## [Aim of the exercise]
Write out each entry, exactly the way it appears.

## [Source material]
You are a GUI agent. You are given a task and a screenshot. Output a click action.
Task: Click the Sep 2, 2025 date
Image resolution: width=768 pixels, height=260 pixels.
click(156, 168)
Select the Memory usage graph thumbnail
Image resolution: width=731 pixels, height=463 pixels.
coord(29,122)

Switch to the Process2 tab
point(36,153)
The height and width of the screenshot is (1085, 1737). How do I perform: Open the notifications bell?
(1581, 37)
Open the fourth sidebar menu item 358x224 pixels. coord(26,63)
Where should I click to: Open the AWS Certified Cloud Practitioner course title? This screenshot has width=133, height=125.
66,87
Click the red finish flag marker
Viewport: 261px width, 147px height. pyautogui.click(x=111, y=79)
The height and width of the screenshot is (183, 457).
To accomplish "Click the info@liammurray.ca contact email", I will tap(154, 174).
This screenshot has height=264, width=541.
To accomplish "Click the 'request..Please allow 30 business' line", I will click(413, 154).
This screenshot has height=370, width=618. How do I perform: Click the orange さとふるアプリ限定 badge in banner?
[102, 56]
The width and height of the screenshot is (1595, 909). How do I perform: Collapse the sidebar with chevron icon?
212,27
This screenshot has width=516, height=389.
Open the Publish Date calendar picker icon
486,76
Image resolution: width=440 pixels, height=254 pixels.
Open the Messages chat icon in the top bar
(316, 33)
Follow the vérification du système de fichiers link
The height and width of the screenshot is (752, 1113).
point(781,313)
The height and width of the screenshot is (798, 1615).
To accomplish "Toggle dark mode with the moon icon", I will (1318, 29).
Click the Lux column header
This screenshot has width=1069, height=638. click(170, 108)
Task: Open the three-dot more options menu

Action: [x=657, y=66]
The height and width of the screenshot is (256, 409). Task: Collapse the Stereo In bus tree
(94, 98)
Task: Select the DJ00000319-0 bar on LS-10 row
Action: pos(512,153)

## [Solution for this problem]
You are a GUI agent. You are given a task and a screenshot. Output a click action.
Task: Click the Sep 2, 2025 date
Image resolution: width=768 pixels, height=260 pixels.
click(156, 168)
Select the Memory usage graph thumbnail
Image resolution: width=731 pixels, height=463 pixels.
coord(29,122)

Switch to the Process2 tab
point(36,153)
The height and width of the screenshot is (1085, 1737). How do I perform: Open the notifications bell?
(1581, 37)
Open the fourth sidebar menu item 358x224 pixels. coord(26,63)
Where should I click to: Open the AWS Certified Cloud Practitioner course title? This screenshot has width=133, height=125.
66,87
Click the red finish flag marker
Viewport: 261px width, 147px height. pyautogui.click(x=111, y=79)
The height and width of the screenshot is (183, 457).
To accomplish "Click the info@liammurray.ca contact email", I will tap(154, 174).
This screenshot has height=264, width=541.
To accomplish "Click the 'request..Please allow 30 business' line", I will click(413, 154).
This screenshot has height=370, width=618. How do I perform: Click the orange さとふるアプリ限定 badge in banner?
[102, 56]
The width and height of the screenshot is (1595, 909). How do I perform: Collapse the sidebar with chevron icon?
212,27
This screenshot has width=516, height=389.
Open the Publish Date calendar picker icon
486,76
Image resolution: width=440 pixels, height=254 pixels.
Open the Messages chat icon in the top bar
(316, 33)
Follow the vérification du système de fichiers link
The height and width of the screenshot is (752, 1113).
point(781,313)
The height and width of the screenshot is (798, 1615).
To accomplish "Toggle dark mode with the moon icon", I will (1318, 29).
Click the Lux column header
This screenshot has width=1069, height=638. click(170, 108)
Task: Open the three-dot more options menu

Action: [x=657, y=66]
The height and width of the screenshot is (256, 409). Task: Collapse the Stereo In bus tree
(94, 98)
Task: Select the DJ00000319-0 bar on LS-10 row
Action: pos(512,153)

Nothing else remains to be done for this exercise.